■ Exercise objective: What is needed is an exact reproduction of the lines from the one that contains "The image size is (868, 468)." through the end of the data, both included and nothing else, with pictures omitted.

== Segment start ==

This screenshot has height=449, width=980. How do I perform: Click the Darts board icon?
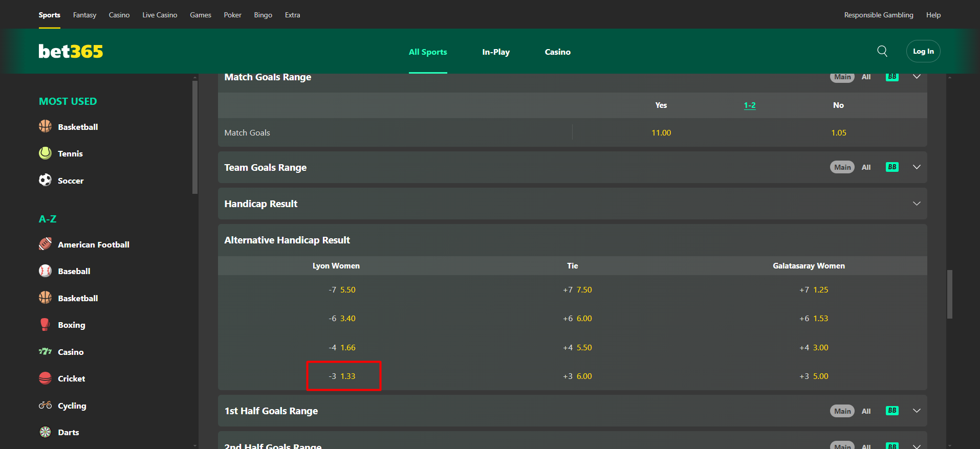click(x=45, y=432)
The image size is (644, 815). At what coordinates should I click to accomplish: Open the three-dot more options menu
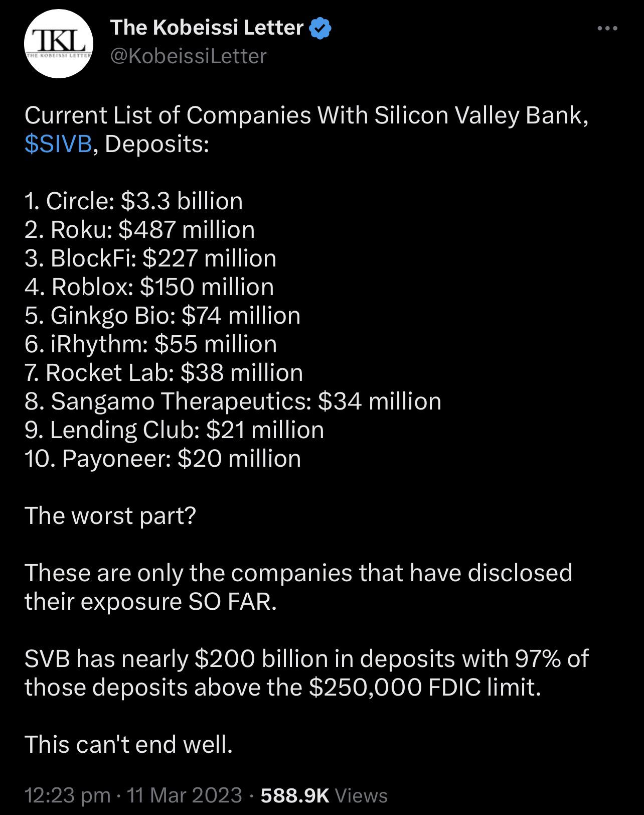point(607,29)
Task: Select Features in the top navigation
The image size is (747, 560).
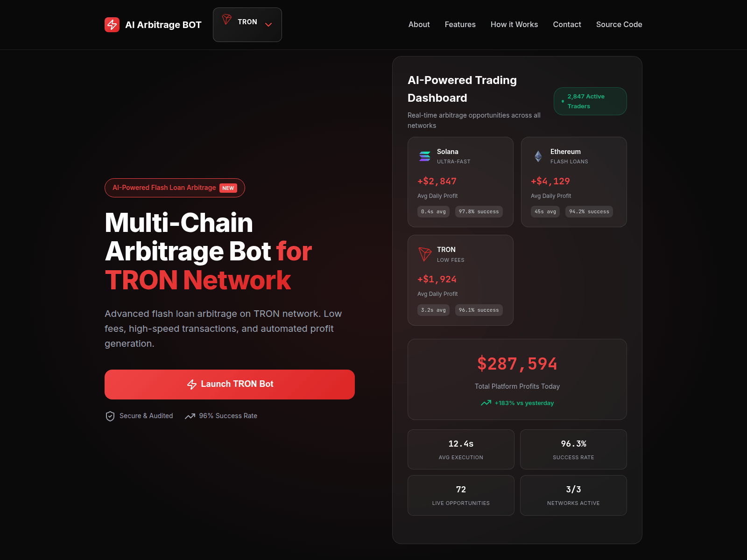Action: [x=460, y=24]
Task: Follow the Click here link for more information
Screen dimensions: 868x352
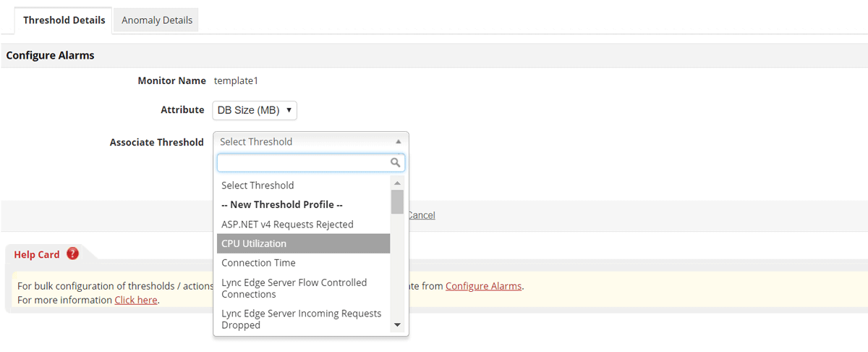Action: [x=136, y=300]
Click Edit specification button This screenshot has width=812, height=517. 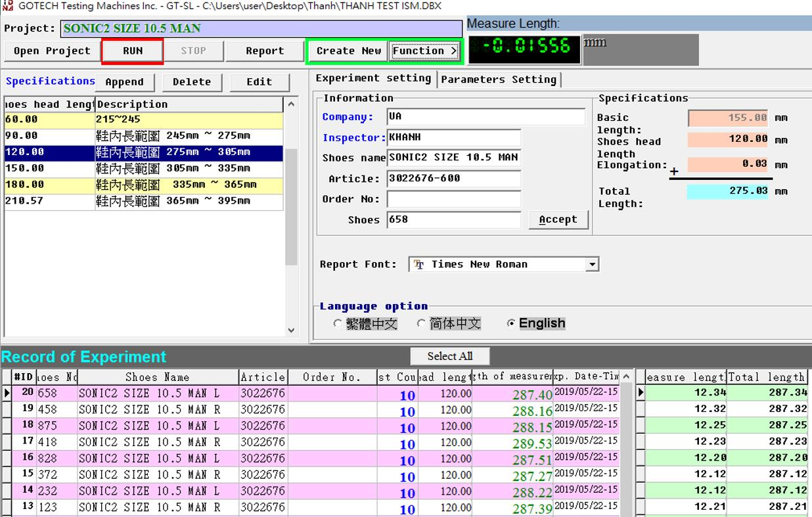coord(259,82)
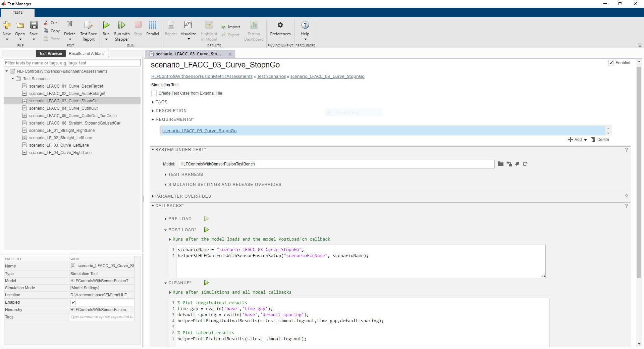Select the TESTS ribbon tab
The image size is (644, 349).
pyautogui.click(x=18, y=13)
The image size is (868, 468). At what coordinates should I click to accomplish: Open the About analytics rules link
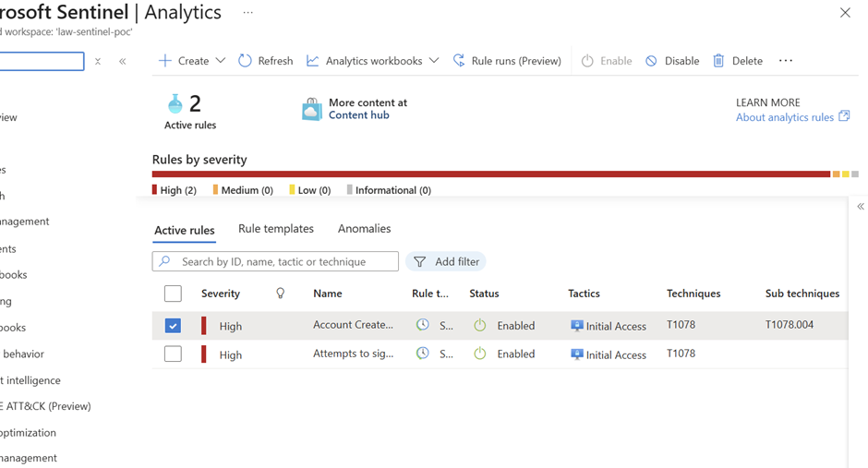coord(784,117)
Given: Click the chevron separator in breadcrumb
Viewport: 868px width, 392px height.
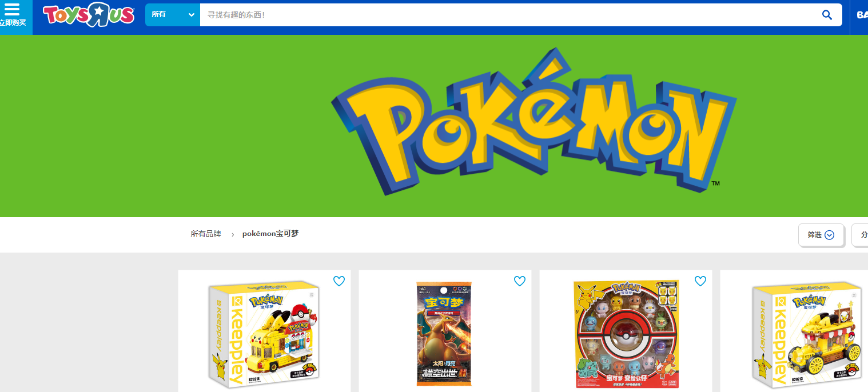Looking at the screenshot, I should coord(233,235).
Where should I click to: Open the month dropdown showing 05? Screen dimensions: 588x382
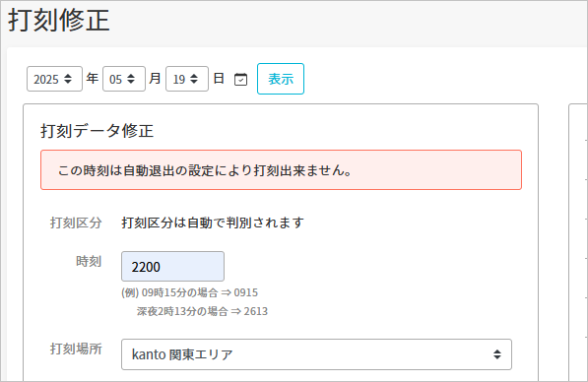124,79
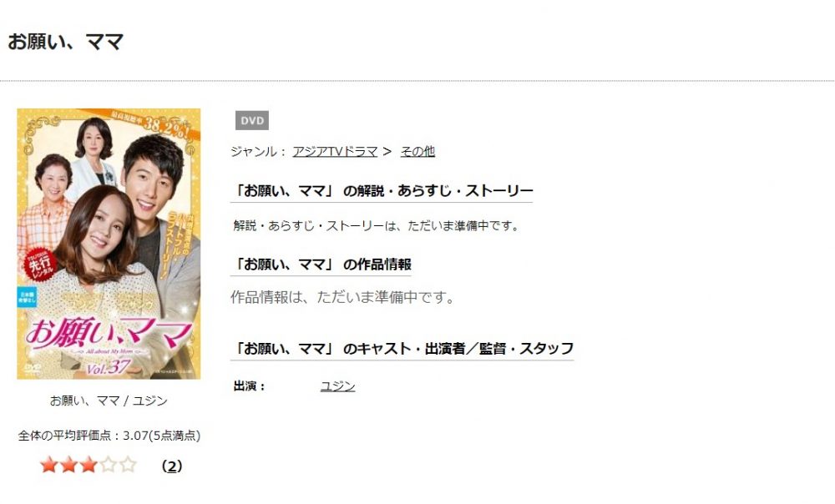
Task: Click the fourth empty rating star
Action: click(108, 465)
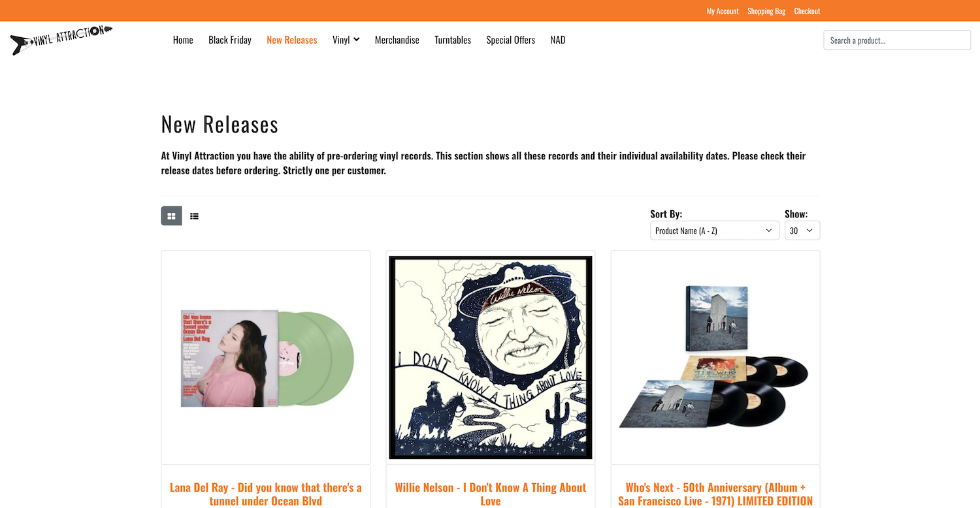
Task: Change the Show items count dropdown
Action: pos(802,230)
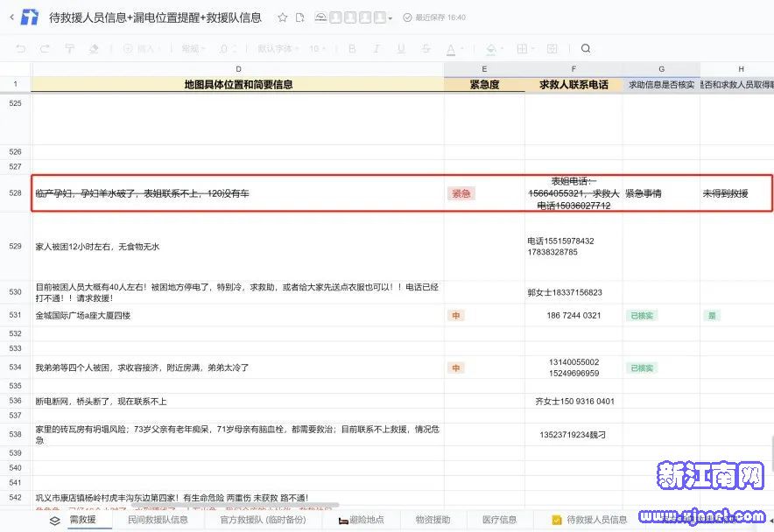The height and width of the screenshot is (532, 774).
Task: Open the font size 10 dropdown
Action: coord(319,49)
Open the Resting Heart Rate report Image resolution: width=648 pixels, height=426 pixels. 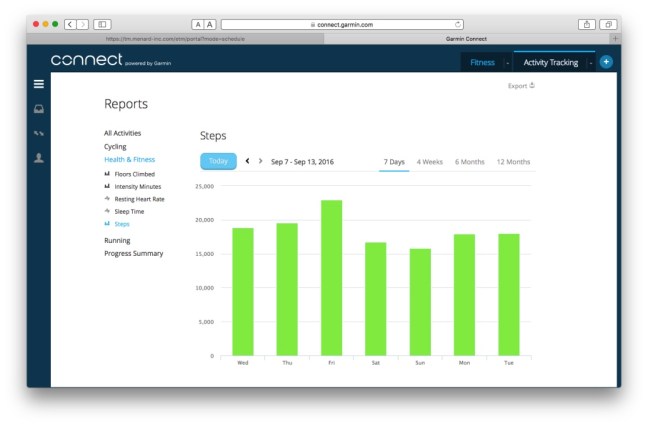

== Segment end ==

■ Reply to the exercise:
The image size is (868, 468). At what coordinates should I click to accomplish: Open the About analytics rules link
coord(784,117)
Given: Click the chevron separator in breadcrumb
Viewport: 868px width, 392px height.
Looking at the screenshot, I should coord(233,235).
Where should I click to: Open the month dropdown showing 05? Screen dimensions: 588x382
124,79
Task: Click the fourth empty rating star
Action: click(108, 465)
Task: Change the Show items count dropdown
Action: pos(802,230)
The height and width of the screenshot is (532, 774).
Task: Open the font size 10 dropdown
Action: coord(319,49)
Open the Resting Heart Rate report Image resolution: width=648 pixels, height=426 pixels. 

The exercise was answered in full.